The jus naufragii (right of shipwreck), sometimes lex naufragii (law of shipwreck), was a medieval custom (never actually a law) which allowed the inhabitants or lord of a territory to seize all that washed ashore from the wreck of a ship along its coast. This applied, originally, to all the cargo of the ship, the wreckage itself, and even any passengers who came ashore, who were thus converted into slaves. This latter custom disappeared before the jus naufragii came to the attention of lawmakers.

The theoretical basis for the law, in Christian countries, was that God must be punishing the doomed ship for the vice of the crew. The ship and its cargo had thus been taken from their rightful owners by an act of God and were fair game. Despite this, consistent attempts to abolish the practice are recorded over the course of more than a millennium.

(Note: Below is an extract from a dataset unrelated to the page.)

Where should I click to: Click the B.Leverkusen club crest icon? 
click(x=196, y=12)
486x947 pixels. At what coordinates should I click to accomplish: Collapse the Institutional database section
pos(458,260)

Roman and Byzantine law made no room for the custom. The Codex and the Digesta of Justinian I include sections respectively titled De naufragiis and De incendio, ruina, naufragio rate, nave expugnata. They refer to a law of the emperor Antoninus Pius outlawing exercise of the jus naufragii. Around 500 the Breviarium Alaricianum of the Visigoths, probably following Roman law, forbade the custom. Theodoric the Great also legislated against it, but apparently to no long-term avail.

Despite the appeal to Providence for its justification, canon law anathematised those who exercised the jus. The Lateran Council of 1179 and the Council of Nantes (1127) both outlawed it. In 1124 Pope Clement II issued a bull condemning it and on 24 February 1509 Julius II issued a bull prohibiting the collection of bona naufragantia.